> **SET TASK**: Render the material from its first line through the line containing "Action: click(x=57, y=58)", both ends included, as a JSON list of strings, one string per line with blank lines left out.
____ SUPPLIED ENTRIES
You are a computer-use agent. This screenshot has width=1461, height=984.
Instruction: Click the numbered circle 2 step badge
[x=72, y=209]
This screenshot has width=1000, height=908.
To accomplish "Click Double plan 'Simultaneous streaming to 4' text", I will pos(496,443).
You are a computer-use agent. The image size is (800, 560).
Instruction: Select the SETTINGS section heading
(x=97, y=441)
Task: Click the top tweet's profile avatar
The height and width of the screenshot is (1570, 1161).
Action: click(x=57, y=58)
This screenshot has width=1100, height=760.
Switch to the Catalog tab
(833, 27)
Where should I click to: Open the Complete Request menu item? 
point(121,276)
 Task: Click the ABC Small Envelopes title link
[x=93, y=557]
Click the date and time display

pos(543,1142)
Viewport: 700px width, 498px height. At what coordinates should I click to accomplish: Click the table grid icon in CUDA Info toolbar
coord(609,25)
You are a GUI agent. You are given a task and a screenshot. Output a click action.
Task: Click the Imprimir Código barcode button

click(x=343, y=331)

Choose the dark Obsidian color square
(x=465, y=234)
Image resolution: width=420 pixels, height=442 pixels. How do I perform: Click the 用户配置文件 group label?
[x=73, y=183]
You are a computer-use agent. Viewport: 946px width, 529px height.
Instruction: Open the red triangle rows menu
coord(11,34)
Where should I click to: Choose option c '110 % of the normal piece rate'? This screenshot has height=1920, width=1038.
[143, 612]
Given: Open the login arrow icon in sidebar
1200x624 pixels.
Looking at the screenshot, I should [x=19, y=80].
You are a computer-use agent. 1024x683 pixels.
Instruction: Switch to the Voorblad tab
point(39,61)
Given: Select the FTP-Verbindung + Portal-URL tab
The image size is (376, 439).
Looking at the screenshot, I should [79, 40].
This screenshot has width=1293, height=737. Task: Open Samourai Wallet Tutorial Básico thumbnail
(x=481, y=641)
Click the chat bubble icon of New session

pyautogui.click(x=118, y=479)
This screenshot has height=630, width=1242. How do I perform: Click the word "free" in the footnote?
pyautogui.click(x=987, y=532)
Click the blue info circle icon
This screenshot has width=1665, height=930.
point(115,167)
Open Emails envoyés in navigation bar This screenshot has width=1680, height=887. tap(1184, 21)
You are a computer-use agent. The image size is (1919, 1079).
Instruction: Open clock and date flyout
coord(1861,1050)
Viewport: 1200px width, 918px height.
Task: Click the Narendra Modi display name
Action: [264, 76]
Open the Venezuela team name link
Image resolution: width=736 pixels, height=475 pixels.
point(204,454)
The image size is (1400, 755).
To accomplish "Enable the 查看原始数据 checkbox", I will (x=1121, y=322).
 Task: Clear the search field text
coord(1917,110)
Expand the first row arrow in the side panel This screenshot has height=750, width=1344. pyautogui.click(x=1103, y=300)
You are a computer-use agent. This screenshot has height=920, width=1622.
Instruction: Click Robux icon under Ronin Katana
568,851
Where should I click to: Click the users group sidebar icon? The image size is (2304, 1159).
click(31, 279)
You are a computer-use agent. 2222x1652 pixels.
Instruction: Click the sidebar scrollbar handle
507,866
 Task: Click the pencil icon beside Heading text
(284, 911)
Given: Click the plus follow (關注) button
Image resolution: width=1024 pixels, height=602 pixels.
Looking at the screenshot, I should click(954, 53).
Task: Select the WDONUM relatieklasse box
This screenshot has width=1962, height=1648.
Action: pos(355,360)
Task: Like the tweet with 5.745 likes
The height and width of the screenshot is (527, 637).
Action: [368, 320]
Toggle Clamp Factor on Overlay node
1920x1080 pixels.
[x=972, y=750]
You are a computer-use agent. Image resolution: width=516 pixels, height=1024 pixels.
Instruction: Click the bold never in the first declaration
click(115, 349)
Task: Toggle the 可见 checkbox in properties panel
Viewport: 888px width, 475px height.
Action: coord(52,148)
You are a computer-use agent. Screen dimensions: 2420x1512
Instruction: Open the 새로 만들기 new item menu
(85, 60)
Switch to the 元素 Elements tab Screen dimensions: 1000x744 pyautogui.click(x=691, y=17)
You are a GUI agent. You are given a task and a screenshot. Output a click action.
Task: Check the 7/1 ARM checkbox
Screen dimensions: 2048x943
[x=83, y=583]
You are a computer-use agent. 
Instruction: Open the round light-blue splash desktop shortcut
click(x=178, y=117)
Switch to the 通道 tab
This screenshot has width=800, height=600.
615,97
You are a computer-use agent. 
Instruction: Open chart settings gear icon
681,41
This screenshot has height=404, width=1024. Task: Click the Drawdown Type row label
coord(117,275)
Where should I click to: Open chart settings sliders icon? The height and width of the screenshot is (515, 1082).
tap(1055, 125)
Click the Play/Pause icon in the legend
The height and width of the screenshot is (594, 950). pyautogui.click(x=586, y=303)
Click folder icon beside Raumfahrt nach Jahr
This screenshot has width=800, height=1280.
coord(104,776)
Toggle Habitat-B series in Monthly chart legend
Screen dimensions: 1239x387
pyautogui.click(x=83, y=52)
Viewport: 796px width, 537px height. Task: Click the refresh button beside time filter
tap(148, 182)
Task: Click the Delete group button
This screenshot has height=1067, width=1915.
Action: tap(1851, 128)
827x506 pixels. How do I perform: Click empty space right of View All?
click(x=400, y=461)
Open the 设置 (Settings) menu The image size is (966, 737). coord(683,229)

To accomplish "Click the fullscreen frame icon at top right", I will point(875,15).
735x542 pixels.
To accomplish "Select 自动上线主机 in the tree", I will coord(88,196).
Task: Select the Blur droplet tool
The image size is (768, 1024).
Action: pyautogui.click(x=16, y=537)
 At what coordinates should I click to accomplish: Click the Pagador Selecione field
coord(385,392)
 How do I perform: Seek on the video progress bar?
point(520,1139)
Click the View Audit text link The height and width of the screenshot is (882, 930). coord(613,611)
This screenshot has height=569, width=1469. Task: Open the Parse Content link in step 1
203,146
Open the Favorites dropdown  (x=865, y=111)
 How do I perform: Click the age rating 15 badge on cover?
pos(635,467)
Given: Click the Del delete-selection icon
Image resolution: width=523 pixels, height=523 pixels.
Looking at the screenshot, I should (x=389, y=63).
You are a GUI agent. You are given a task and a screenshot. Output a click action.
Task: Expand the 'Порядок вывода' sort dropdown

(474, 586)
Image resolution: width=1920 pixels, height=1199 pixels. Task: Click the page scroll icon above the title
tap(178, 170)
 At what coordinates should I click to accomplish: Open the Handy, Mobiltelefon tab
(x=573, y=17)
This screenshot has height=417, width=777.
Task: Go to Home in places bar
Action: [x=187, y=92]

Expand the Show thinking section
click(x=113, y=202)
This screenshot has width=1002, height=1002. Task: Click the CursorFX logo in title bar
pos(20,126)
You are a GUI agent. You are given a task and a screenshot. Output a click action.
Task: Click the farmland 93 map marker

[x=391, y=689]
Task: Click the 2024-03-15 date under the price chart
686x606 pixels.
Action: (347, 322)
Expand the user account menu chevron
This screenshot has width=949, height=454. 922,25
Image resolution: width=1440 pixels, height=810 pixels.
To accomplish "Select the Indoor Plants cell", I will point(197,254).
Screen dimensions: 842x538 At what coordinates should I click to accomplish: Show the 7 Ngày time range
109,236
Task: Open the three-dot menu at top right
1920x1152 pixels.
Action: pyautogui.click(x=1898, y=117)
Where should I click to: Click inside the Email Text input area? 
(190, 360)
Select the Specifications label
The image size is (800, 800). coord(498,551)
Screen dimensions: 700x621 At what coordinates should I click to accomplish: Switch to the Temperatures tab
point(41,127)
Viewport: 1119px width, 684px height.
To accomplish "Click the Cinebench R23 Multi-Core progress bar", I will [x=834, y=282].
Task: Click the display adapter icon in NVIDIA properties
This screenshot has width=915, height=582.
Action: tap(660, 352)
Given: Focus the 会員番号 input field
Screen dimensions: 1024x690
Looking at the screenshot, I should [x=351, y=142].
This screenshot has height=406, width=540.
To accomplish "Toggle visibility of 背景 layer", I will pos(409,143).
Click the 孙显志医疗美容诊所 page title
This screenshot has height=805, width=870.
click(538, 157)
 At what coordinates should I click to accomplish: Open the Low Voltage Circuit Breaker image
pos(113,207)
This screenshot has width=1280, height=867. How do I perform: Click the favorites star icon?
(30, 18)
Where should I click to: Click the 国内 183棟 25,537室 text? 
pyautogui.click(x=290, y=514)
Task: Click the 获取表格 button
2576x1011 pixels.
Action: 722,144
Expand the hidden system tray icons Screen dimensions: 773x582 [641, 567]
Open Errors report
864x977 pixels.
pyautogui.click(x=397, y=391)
________
> **EXPECTED ANSWER**:
[
  "You are a computer-use agent. This screenshot has width=1461, height=984.",
  "Instruction: Click the numbered circle 2 step badge",
  "[x=72, y=209]",
  "This screenshot has width=1000, height=908.",
  "To accomplish \"Click Double plan 'Simultaneous streaming to 4' text\", I will pos(496,443).",
  "You are a computer-use agent. The image size is (800, 560).",
  "Instruction: Select the SETTINGS section heading",
  "(x=97, y=441)",
  "Task: Click the top tweet's profile avatar",
  "The height and width of the screenshot is (1570, 1161).",
  "Action: click(x=57, y=58)"
]